Selain  membuang  ke  tempat  sampah,  dalam  survei  yang  dilakukan  Lengis Hijau  pada  sektor pariwisata, terdapat juga perilaku membuang jelantah ke aliran air yang dapat mencemari air lingkungan  sekitar  termasuk  kualitas  sumber  air  tanah  sebagai  air  minum  harian.  Lainnya teralirkan ke laut dan bisa mengancam biota laut.

Hasil olahan jelantah adalah biodiesel seperti dalam botol dan bagian olahan lainnya bisa diolah jadi sabun. Seperti sabun cair percobaan siswa GreenSchool di botol lainnya. Foto : Luh De Suriyani
Hasil olahan jelantah adalah biodiesel seperti dalam botol dan bagian olahan lainnya bisa diolah jadi sabun. Seperti sabun cair percobaan siswa GreenSchool di botol lainnya. Foto : Luh De Suriyani

Sementara potensi limbah jelantah dari industri pariwisata juga dinilai tinggi. Begini hitung-hitungan Lengis Hijau. Jika rata-rata  kunjungan  wisatawan  ke  Bali    4  juta  orang  per  tahun, dengan  penggunaan  minyak  goreng  20-50  liter minyak  goreng  per  100  wisatawan  per  minggu  dan  rata-rata  tinggal  3  hari  dapat menghasilkan 2.500 liter limbah minyak goreng bekas per hari. Dibandingan yang bisa dikumpulkan saat ini, jumlahnya sangat kecil.

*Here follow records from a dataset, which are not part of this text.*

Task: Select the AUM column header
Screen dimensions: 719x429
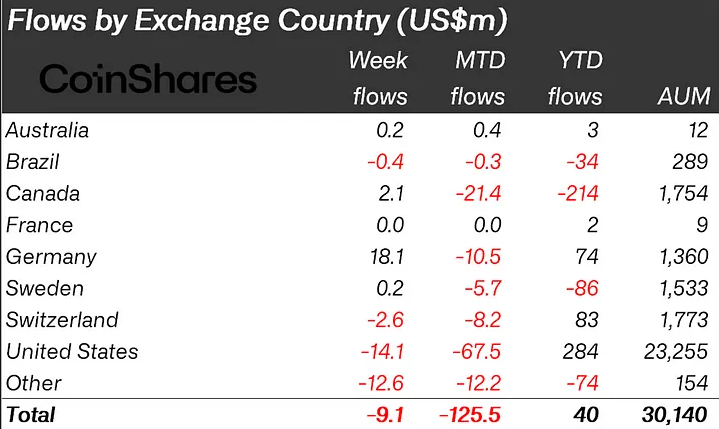Action: [684, 96]
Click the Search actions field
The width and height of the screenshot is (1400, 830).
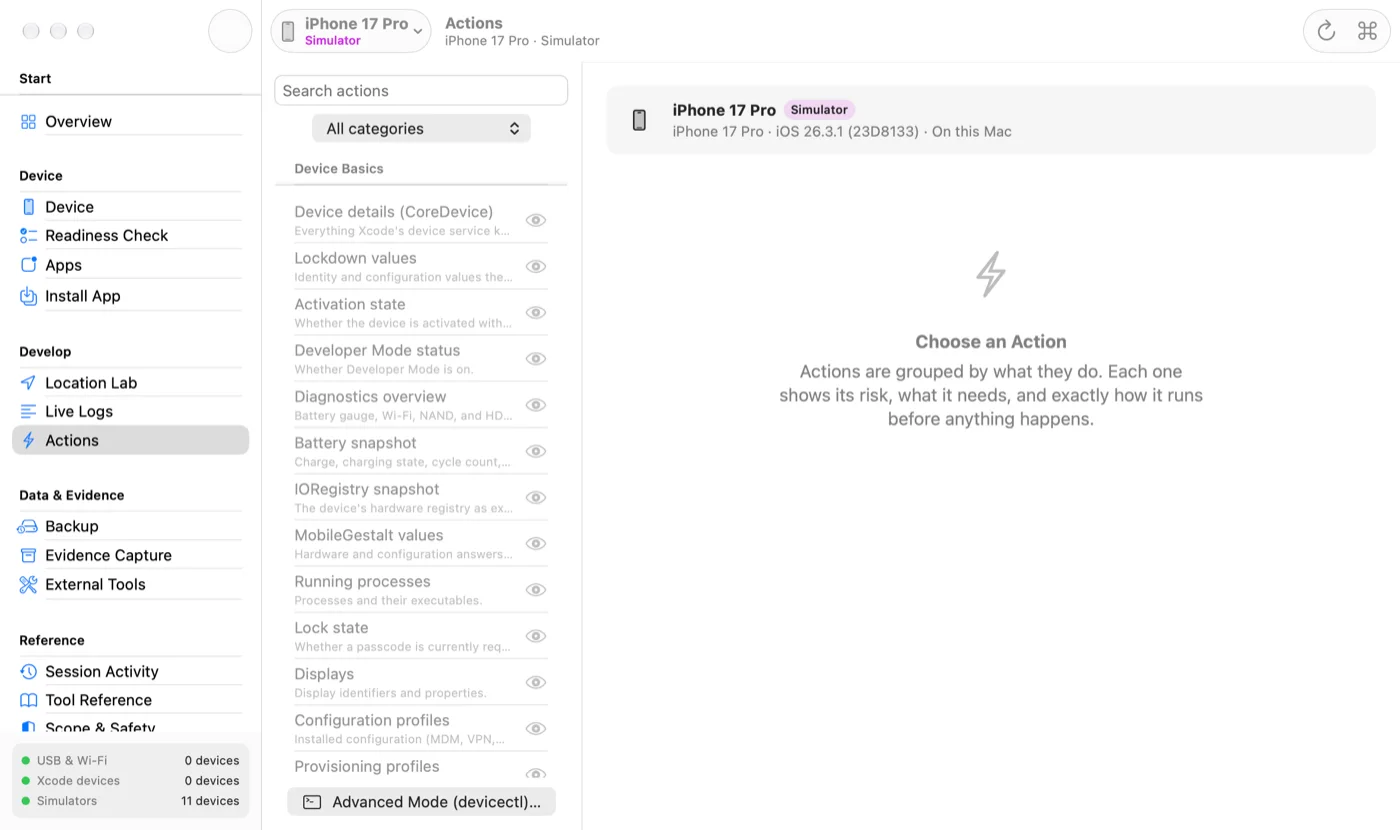tap(421, 91)
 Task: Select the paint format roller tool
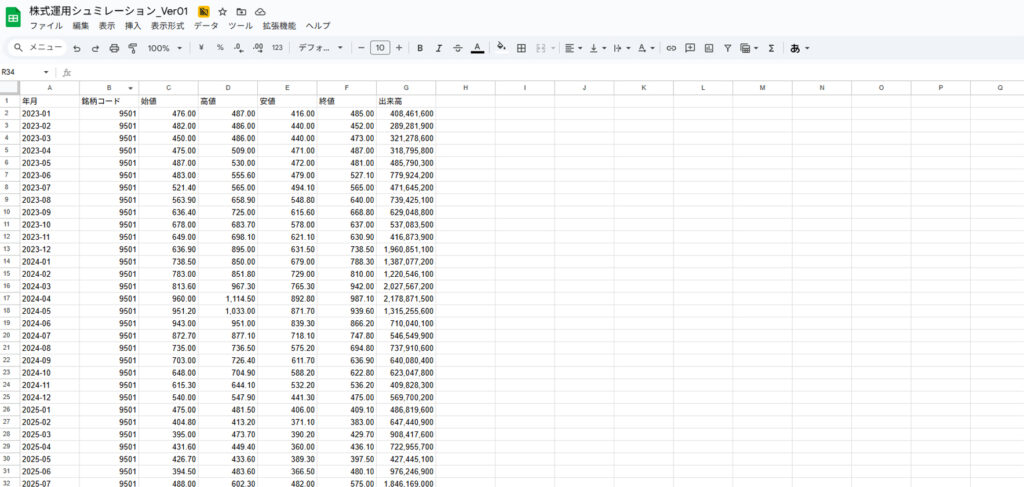coord(132,48)
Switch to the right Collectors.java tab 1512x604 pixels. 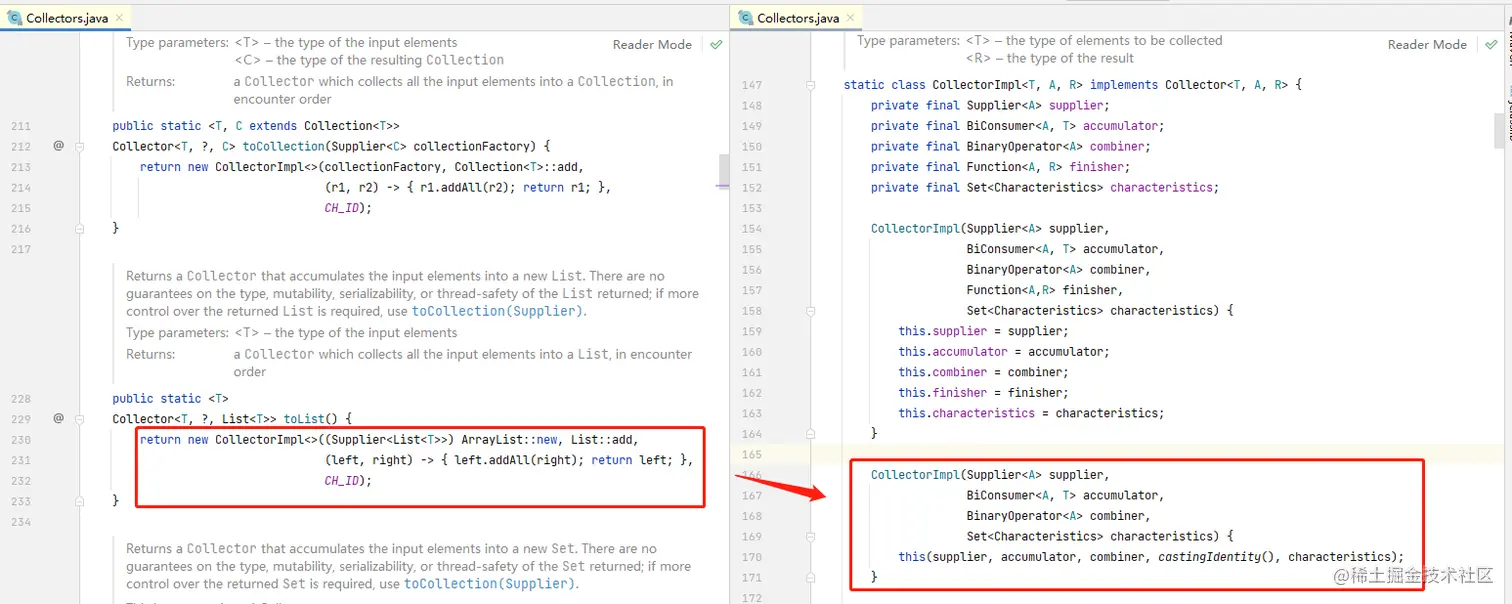pyautogui.click(x=797, y=18)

Pengolahan daur ulang jelantah menjadi Biosolar menerapkan teknik filtrasi mekanis  dikombinasikan dengan  konversi kimia. Memanfaatkan  mesin dengan  teknologi  modern  FuelMatic  GSX 3 dari Inggris, dengan kapasitas produksi 1.000 liter per satu kali proses dengan durasi 8 jam.

Biosolar dihasilkan tak hanya dari jelantah yang mayoritas sawit, juga banyak diversifikasi dari tumbuhan lain.  Lebih ramah lingkungan karena terbuat dari sumberdaya hayati,  sehingga lebih mudah terurai. Lengis Hijau menyebut biosolar dapat digunakan langsung untuk mesin diesel atau campuran solar. Tidak dibutuhkan modifikasi mesin untuk penggunaannya.

Selain kelebihan juga ada kekurangan. Di sejumlah blog otomotif sejumlah kekurangan misalnya energi yang dihasilkan dibanding bahan bakar fosil. Kekurangan ini tertutupi jika fokus pada konteks pelestarian lingkungan seperti daur ulang limbah dan pengurangan emisi.

Siswanto, pekerja engineering hotel The Mansion yang sudah dua tahun menggunakan biodiesel dari Lengis Hijau mengatakan tidak ada masalah dengan mesin dan energi dari dua mesin generator kapasitas 250 KVA yang diurusnya. Ia menyebut manajemen memilih biodiesel ini karena aspek lingkungan. “Daaripada limbah minyak gorengnya dikonsumsi orang lagi kan bikin sakit,” ujarnya.